You start a morning deploy and realize half your team is waiting on access approvals. Another group is writing a manual script to sync repositories with the right permissions. Nobody’s coding, everyone’s stuck in Azure UI tabs. That’s when the Azure Resource Manager Gitea pairing earns its keep.
Azure Resource Manager (ARM) defines and automates every resource in your cloud environment using declarative templates. Gitea, a lightweight self-hosted Git service, gives you full control of source repositories and CI/CD workflows without corporate bloat. When you link them, ARM handles infrastructure state while Gitea acts as the single source of truth for configuration. It’s version-controlled infrastructure as code, done the way DevOps intended.
Here’s the logic. ARM authenticates through your identity provider, whether that’s Azure AD, Okta, or any OIDC-compatible system. Gitea pushes or pulls templates that define virtual networks, storage accounts, and role assignments. Each merge or tag can trigger an ARM deployment, respecting Role-Based Access Control (RBAC) so teams deploy what they’re authorized to touch and nothing else. That integration streamlines permissions while proving compliance in your audit trail.

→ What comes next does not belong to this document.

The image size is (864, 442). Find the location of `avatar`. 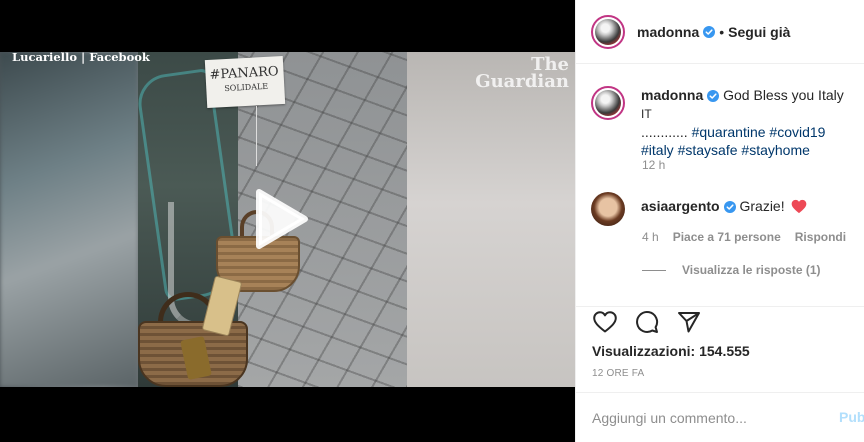

avatar is located at coordinates (608, 32).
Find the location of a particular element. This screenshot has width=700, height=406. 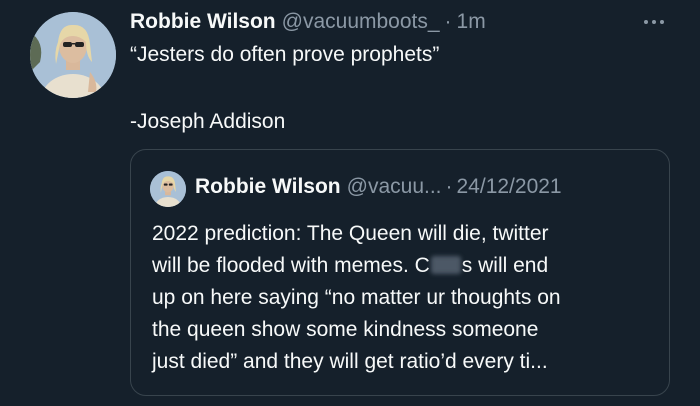

quoted-text-fragment: will be flooded with memes. C is located at coordinates (291, 266).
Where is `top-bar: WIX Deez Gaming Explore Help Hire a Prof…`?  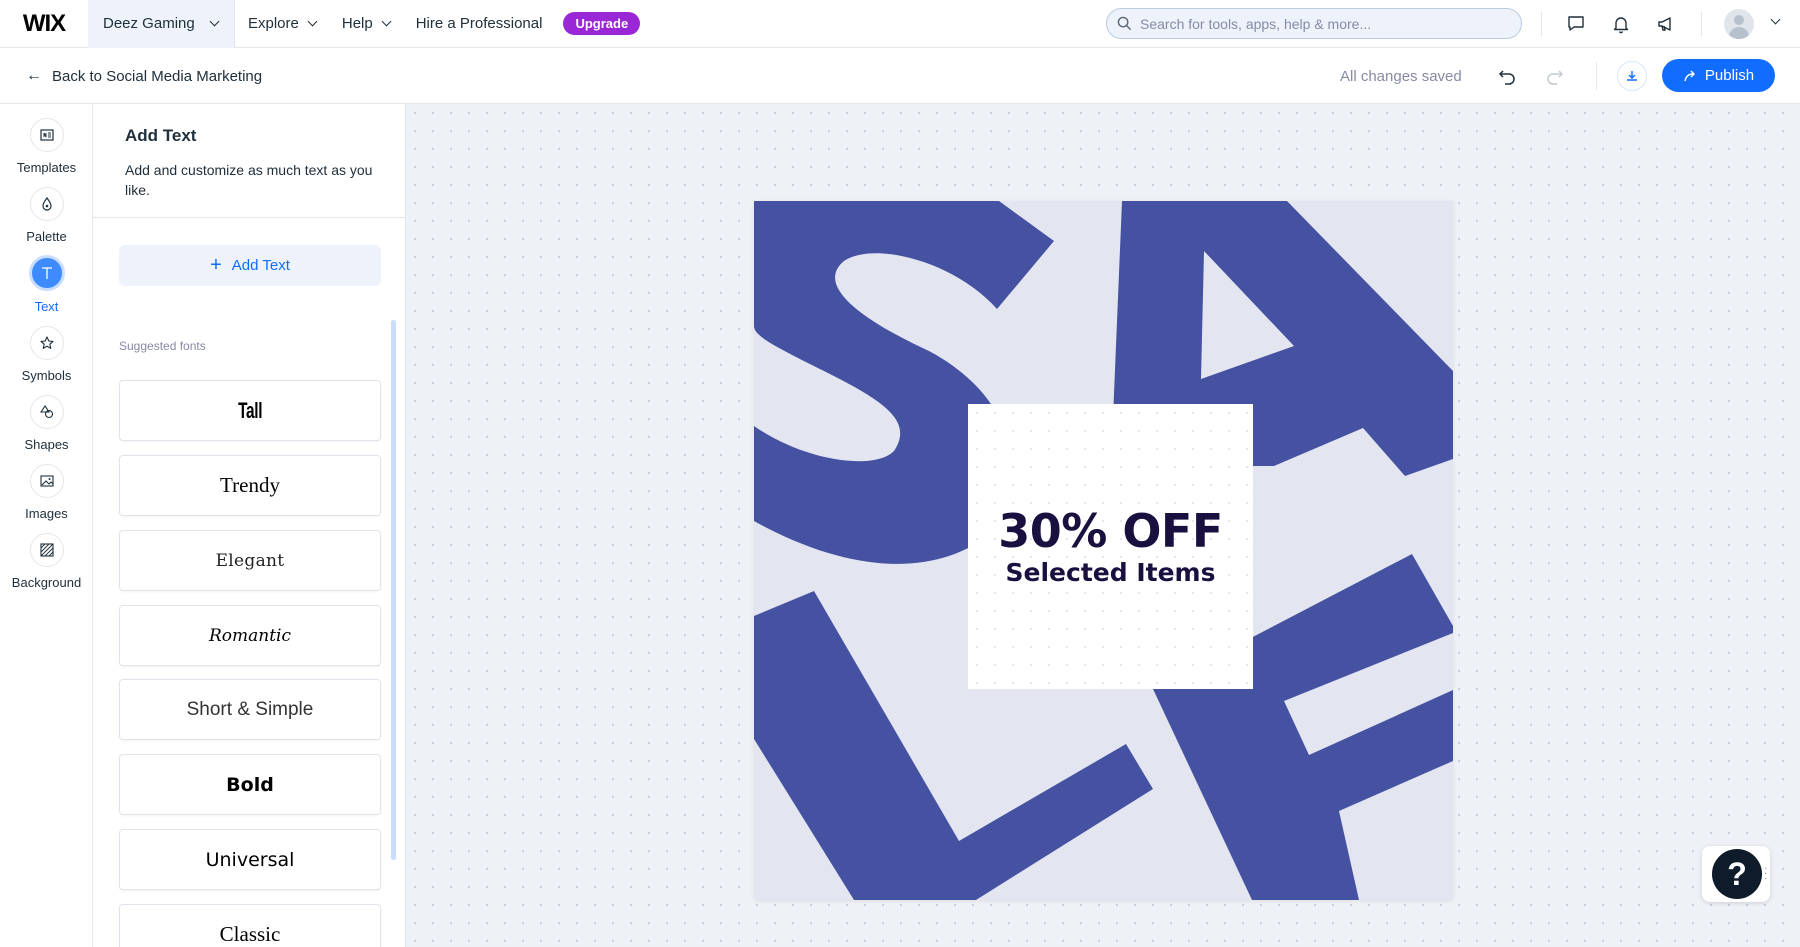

To make it work smoothly, map your RBAC roles to Gitea organization teams early. Rotate tokens automatically and store them with Azure Key Vault instead of plain environment variables. Always verify sync direction, so configuration in Gitea doesn’t overwrite production resources unintentionally. Think of it as teaching your repos manners before they meet your cloud.
How do I connect Azure Resource Manager to Gitea?
Create a service principal in Azure and give it deploy scope permissions. Generate an OIDC token and configure Gitea’s pipelines to call ARM’s deployment endpoint using that identity. That ensures every infrastructure change is traceable and reversible.